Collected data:
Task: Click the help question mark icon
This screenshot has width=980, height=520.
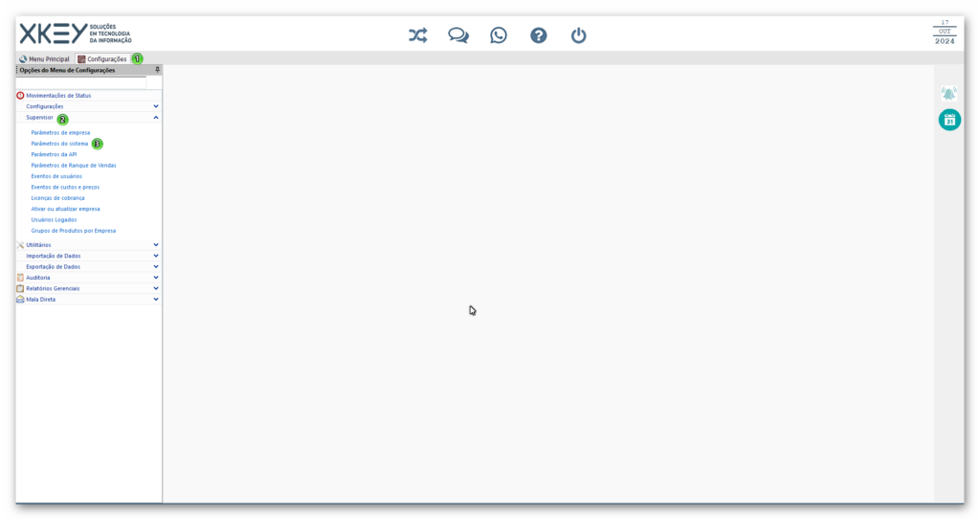Action: coord(538,35)

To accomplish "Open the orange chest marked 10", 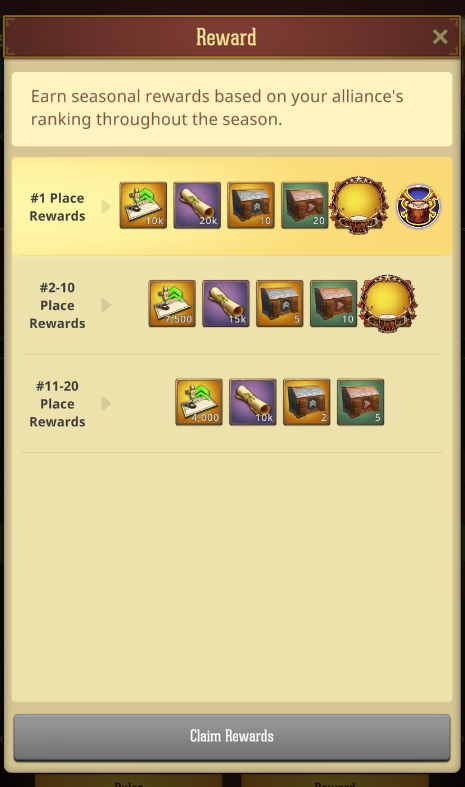I will (x=251, y=205).
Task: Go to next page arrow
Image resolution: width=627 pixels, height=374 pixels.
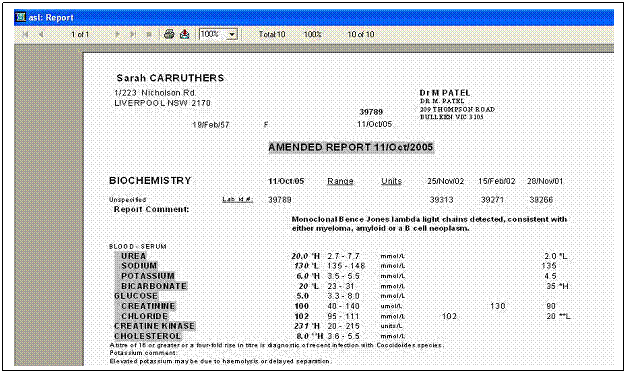Action: (117, 35)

▶ [What is being asked]: All of the lines above that carry the string "Task" need to be found and copied.

▶ [Solution]:
Task: Click the help question mark icon
Task: Go to next page arrow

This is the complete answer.